Exercise goal: Repeat, word for word and with nothing added, each line from the one containing "How do I perform: Switch" to the final line of the data, keeping both ends. Pictures are not part of the copy.

(Dataset items)
────────────────
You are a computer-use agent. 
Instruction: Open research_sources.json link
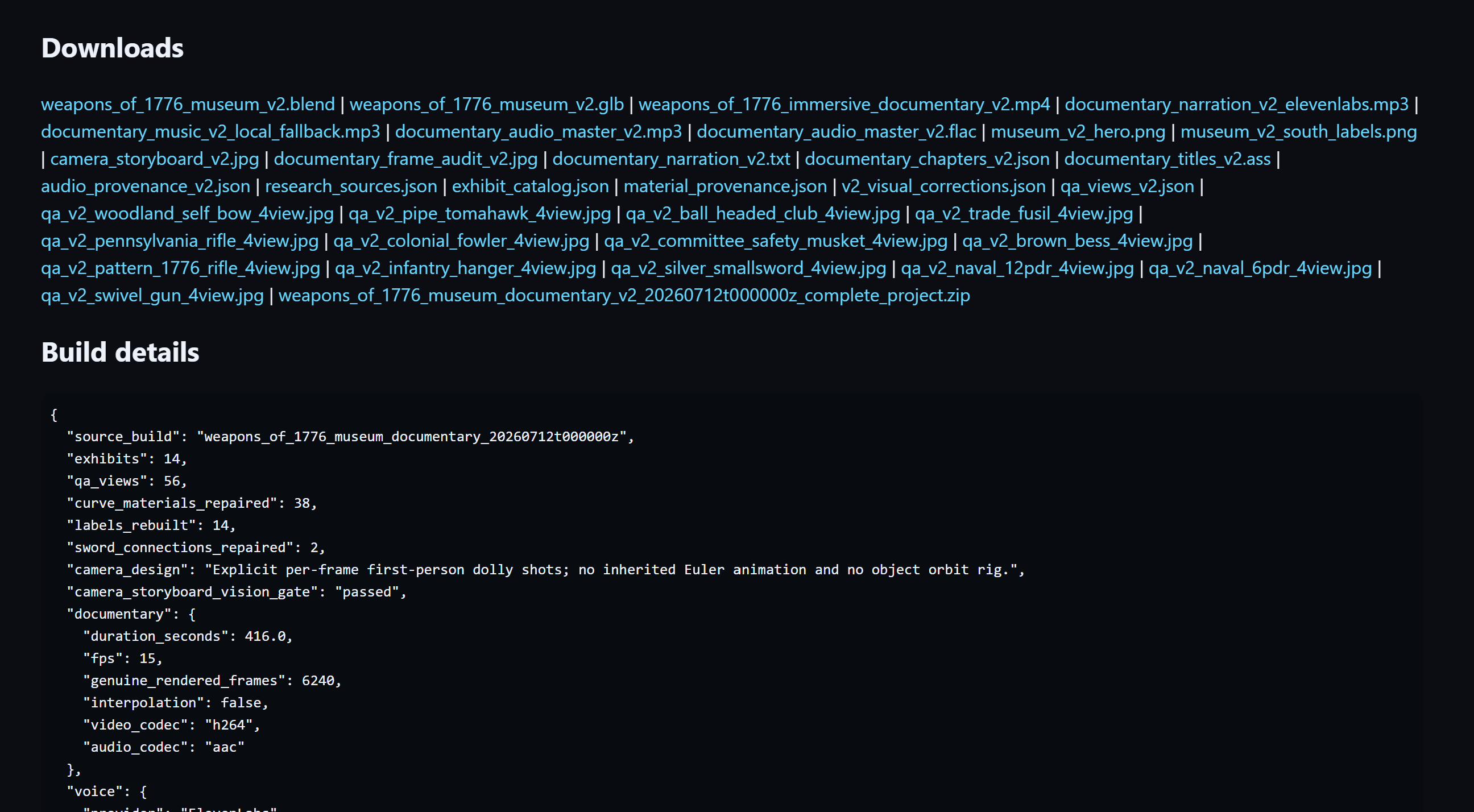[x=351, y=186]
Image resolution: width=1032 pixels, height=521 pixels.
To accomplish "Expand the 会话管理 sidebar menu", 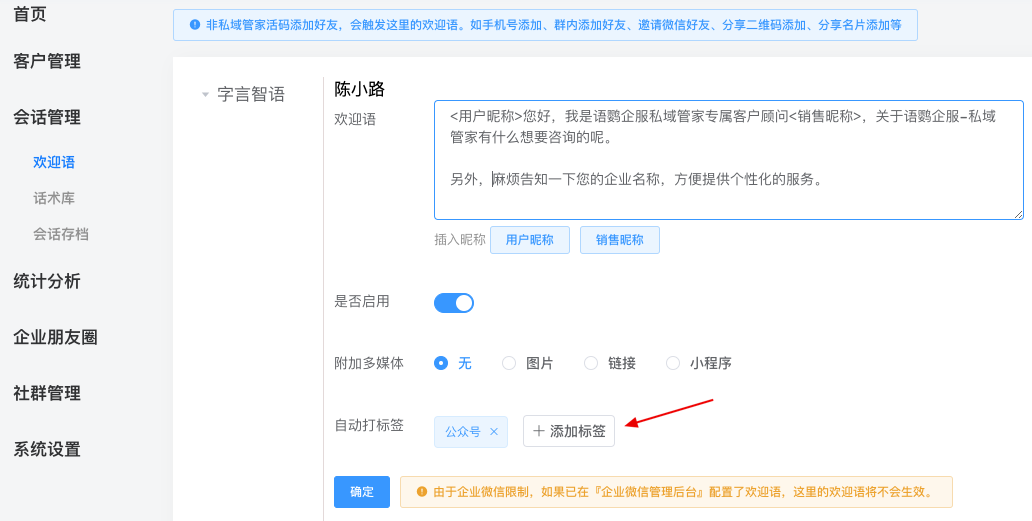I will click(x=47, y=117).
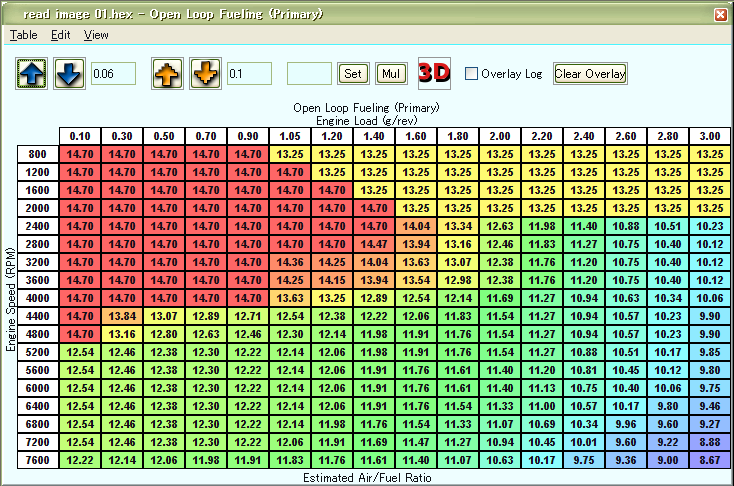This screenshot has height=486, width=734.
Task: Click the blue up arrow increment button
Action: coord(32,74)
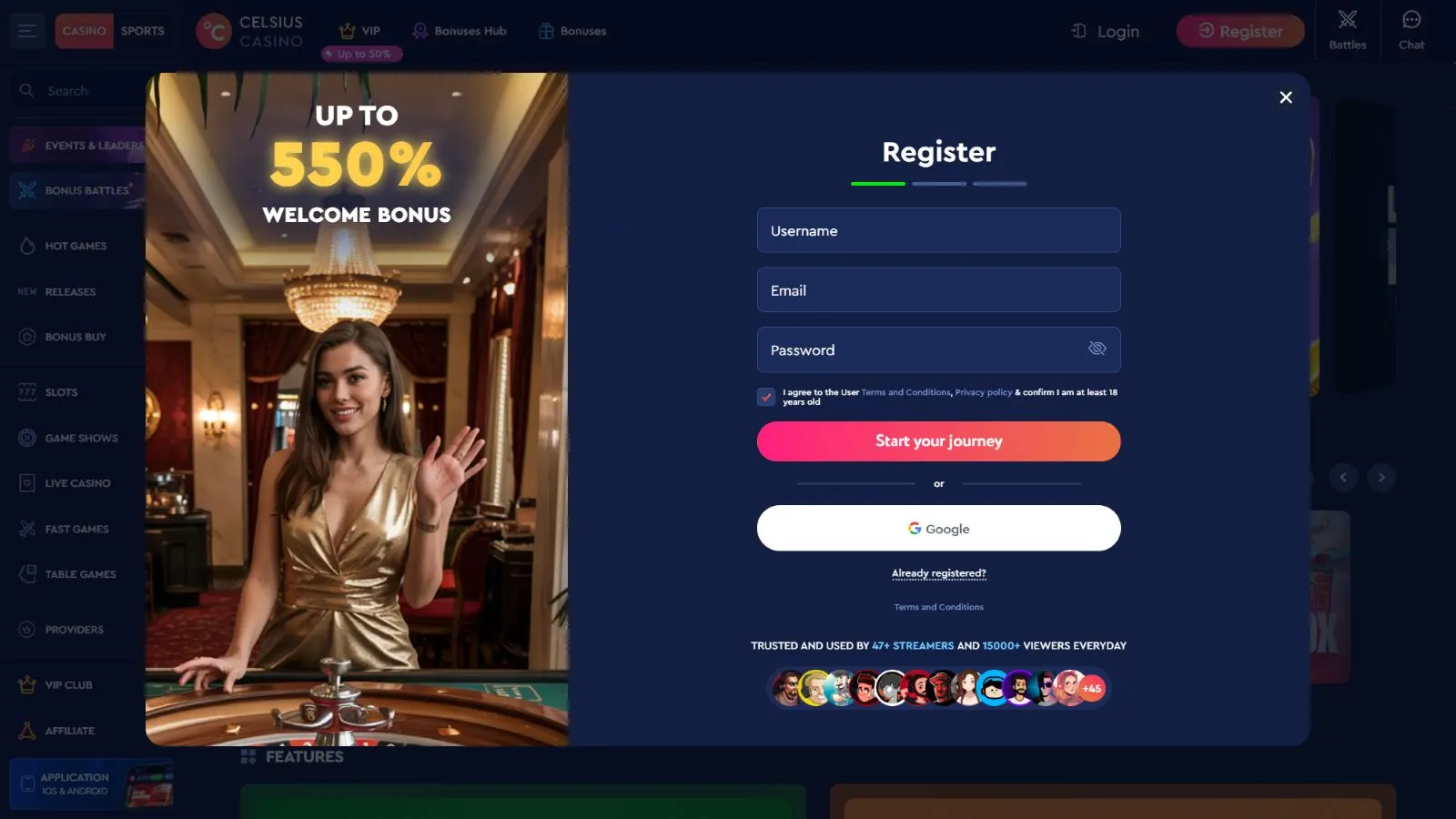Open Bonuses gift icon

(x=546, y=31)
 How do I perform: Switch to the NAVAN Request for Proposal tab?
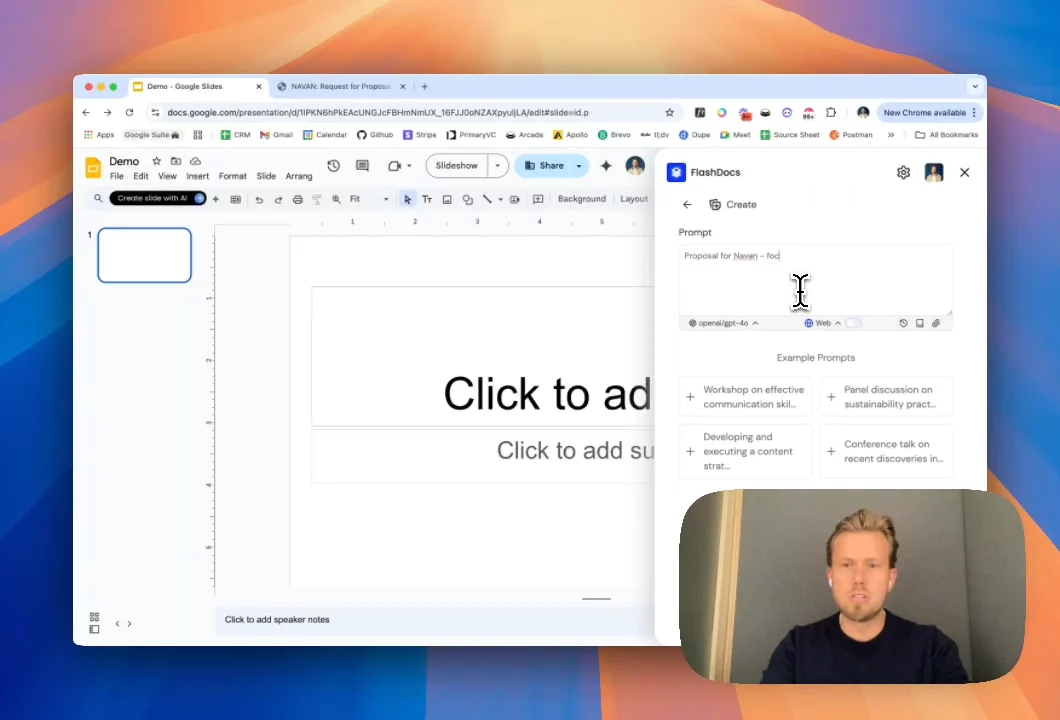(340, 87)
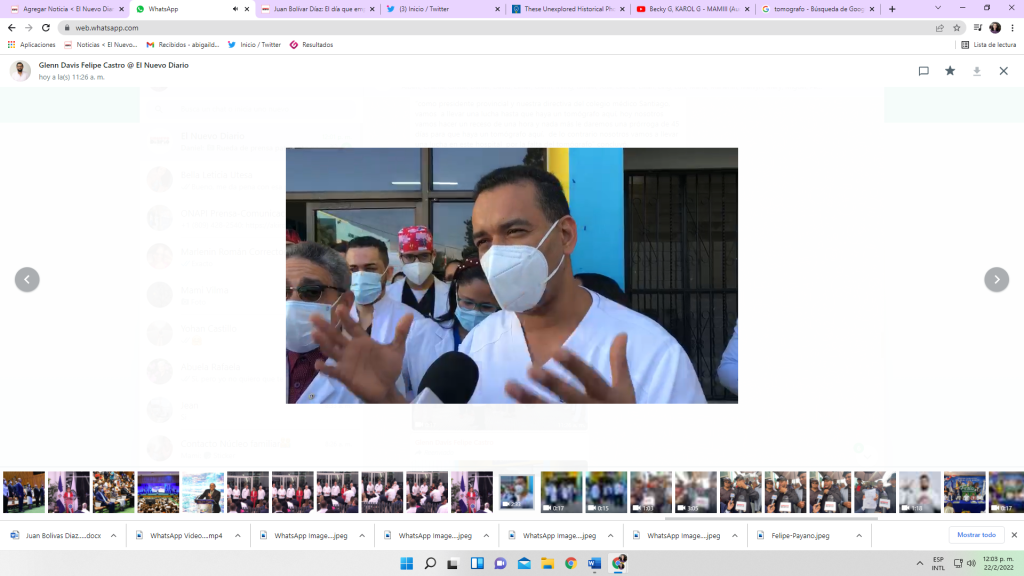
────────────────
Exercise solution:
 How do I perform: Switch to the NAVAN Request for Proposal tab?
(340, 87)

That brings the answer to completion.